When you are in a mediation setting, it is helpful to keep in mind the important distinctions between (i) a mediation and (ii) an arbitration, a trial or court settlement conference – and to prepare accordingly.  An arbitrator or a judge is going to determine the party’s legal rights in a formal, rule-governed process.  In arbitration and litigation, the parties have limited agency, the focus is on the relative rights of the parties and the parties’ feelings about one another or about the dispute are of no significance.  Like meditation, settlement conference is an informal proceeding without many governing rules, but like trial or arbitration, a settlement conference nevertheless takes place in the “shadow” of a trial, and in the context of the legal rights of the parties under the facts of the case.  

In marked contrast to these dispute resolution proceedings, a mediation is an informal process, without rules, which focuses on the interests of the parties.  In mediation, while the facts and the law are important, so, too, are the feelings of the parties about one another, about the dispute and about the mediation process — since these feelings will either interfere with or help the parties’ “rational” decision-making.  Most significantly, as noted above, a successful mediation will result not in a decision by a judge or jury or arbitrator, but in the parties’ decision regarding a solution to their problem, making the parties, rather than the mediator, responsible for the quality of the ultimate decision.

Given that mediation is fundamentally different from a trial or arbitration, it is important to prepare differently for mediation.  Of course, there is some overlap:  a starting point for any dispute resolution process has to be developing an understanding of the claims at issue, the evidence supporting (and undermining) those claims and the impact of the law on assessment of those claims.  But in mediation, the objective is not to prevail on your claims but, rather, to obtain a result that is, on balance, better than the likely net result of a trial. And to do that, a litigant needs not only to understand the facts and the law, but also to have a firm understanding of what the party can reasonably expect to achieve in the litigation, how the litigation  itself conforms with and advances (or detracts from) the party’s interests and what the likely financial costs will be.

Provided data:
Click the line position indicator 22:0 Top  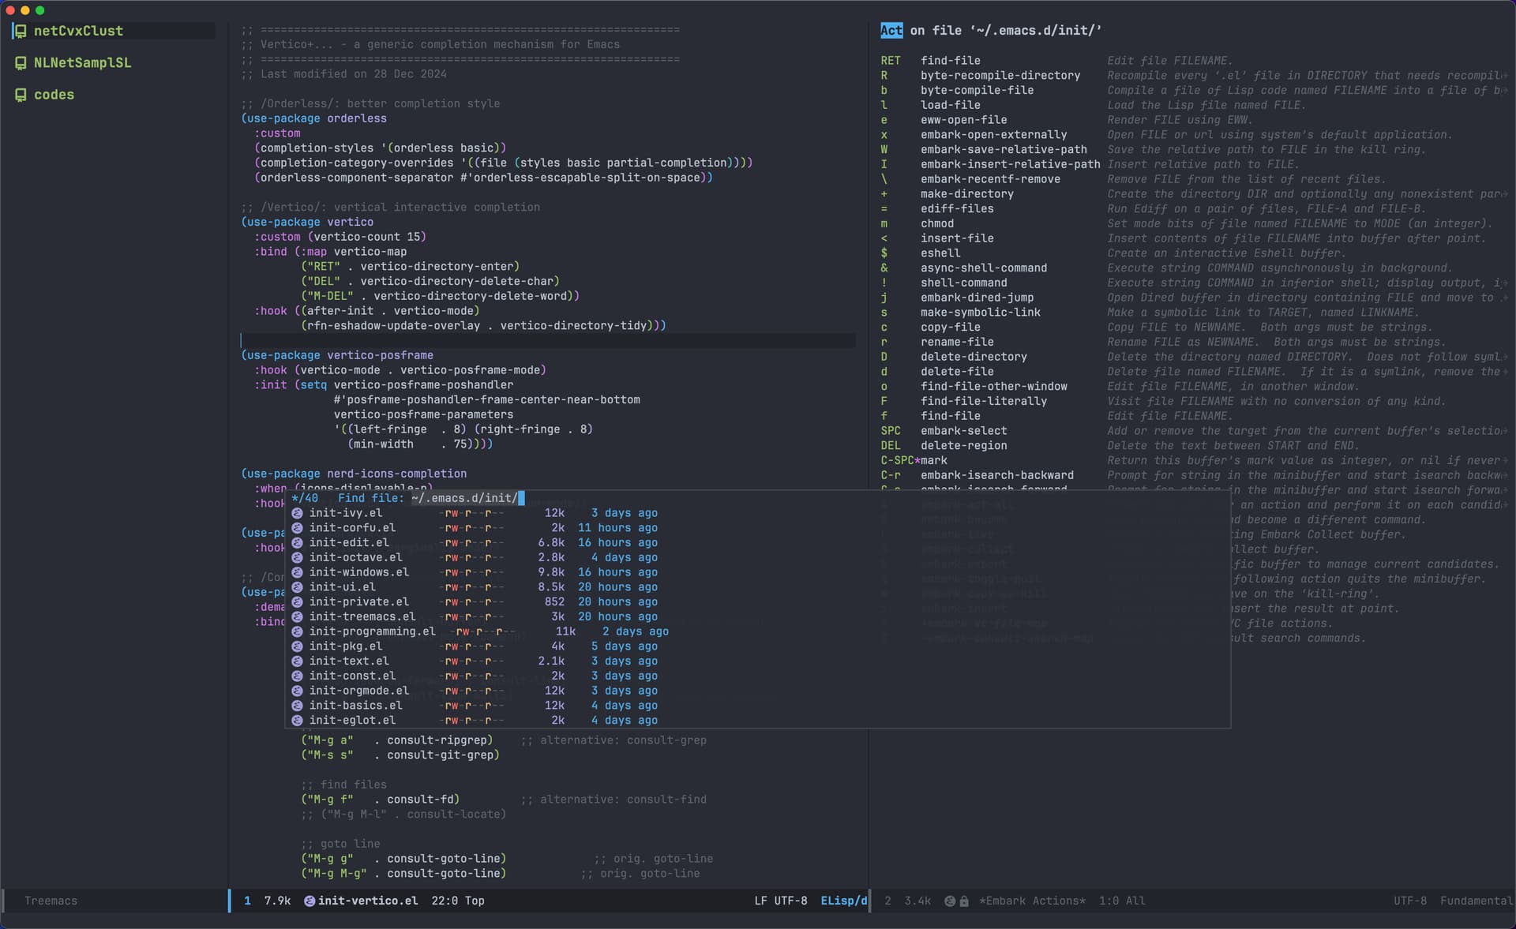[458, 901]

Goals:
**A)** In the mediation text, who becomes responsible for the quality of the ultimate decision when a mediation succeeds?
**B)** Please print the mediation text from "Given that mediation" up to and including "costs will be.".
**C)** Carry on the mediation text, picking up after its final sentence.

Answers to the exercise:
**A)** The parties, rather than the mediator.

**B)**
Given that mediation is fundamentally different from a trial or arbitration, it is important to prepare differently for mediation.  Of course, there is some overlap:  a starting point for any dispute resolution process has to be developing an understanding of the claims at issue, the evidence supporting (and undermining) those claims and the impact of the law on assessment of those claims.  But in mediation, the objective is not to prevail on your claims but, rather, to obtain a result that is, on balance, better than the likely net result of a trial. And to do that, a litigant needs not only to understand the facts and the law, but also to have a firm understanding of what the party can reasonably expect to achieve in the litigation, how the litigation  itself conforms with and advances (or detracts from) the party’s interests and what the likely financial costs will be.

**C)**
Choose your people wisely; when possible, assemble a diverse team, appoint and empower a “devil’s advocate” and consider utilizing separate “settlement” counsel. 

Perhaps the most important decision any litigant makes in connection with preparing for mediation is that regarding the selection of the members of the litigant’s “legal” and client teams who will serve as the client’s representatives in the mediation process.

If the dispute being mediated is already in litigation, the trial lawyers representing the party in the litigation are the most obvious choice to represent the party in mediation – after all, these are the lawyers who are already the most familiar with the legal and factual issues in the case, and who have developed the strategy for the prosecution or defense of the client in the dispute.  

But, in appropriate circumstances, parties and counsel should give some consideration to the value of using a separate lawyer (who can be from the same or a different firm than trial counsel) to represent the party as “settlement” counsel.  Adding separate lawyers for settlement negotiations is helpful for a few reasons.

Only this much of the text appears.